## WHAT IS EXPECTED
Transcribe the passage of the cardiac arrest abstract from "Results: Survival to" up to and including "limits of 1.59-6.31.".

═══ SELECTED EXCERPT

Aim: To describe survival after in-hospital cardiac arrest in relation to the interval between collapse and start of cardiopulmonary resuscitation (CPR).
Patients: All patients suffering in-hospital cardiac arrest in Sahlgrenska University Hospital in Göteborg, Sweden between 1994 and 1999 in whom resuscitative efforts were attempted and for whom the interval between collapse and start of CPR was known.
Methods: Prospective recording of various factors at resuscitation including the interval between collapse and start of CPR. Retrospective evaluation via medical records of patients' previous history, clinical situation prior to cardiac arrest and final outcome.
Results: Survival to discharge was 33% among the 344 patients in whom CPR was started within the first minute as compared with 14% among the 88 patients in whom CPR started more than 1 min after collapse (P=0.008). The corresponding figures for patients found in ventricular fibrillation was 50 versus 32% (NS); for patients found in pulseless electrical activity 9 versus 3% (NS) and for patients found in asystole 19 versus 0% (NS). Correcting for dissimililarties in the previous history and factors at resuscitation, the adjusted odds ratio and 95% confidence limits for being discharged from hospital when CPR was started within 1 min compared with a later start was 3.06 with 95% confidence limits of 1.59-6.31.
Conclusion: Among patients with in-hospital cardiac arrest in whom the interval between collapse and start of CPR was known, we found that in 80% of the cases CPR was started within the first minute after collapse. Among these patients, survival to discharge was twice that of patients in whom CPR was started later. These results highlight the importance of immediate CPR after in-hospital cardiac arrest.

══════
═══ INFORMATION PROVIDED

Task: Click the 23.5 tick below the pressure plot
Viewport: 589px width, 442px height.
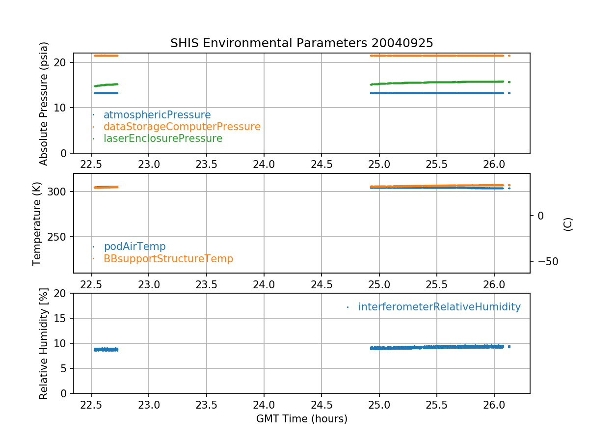Action: click(x=206, y=164)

══════

## SOLUTION
Results: Survival to discharge was 33% among the 344 patients in whom CPR was started within the first minute as compared with 14% among the 88 patients in whom CPR started more than 1 min after collapse (P=0.008). The corresponding figures for patients found in ventricular fibrillation was 50 versus 32% (NS); for patients found in pulseless electrical activity 9 versus 3% (NS) and for patients found in asystole 19 versus 0% (NS). Correcting for dissimililarties in the previous history and factors at resuscitation, the adjusted odds ratio and 95% confidence limits for being discharged from hospital when CPR was started within 1 min compared with a later start was 3.06 with 95% confidence limits of 1.59-6.31.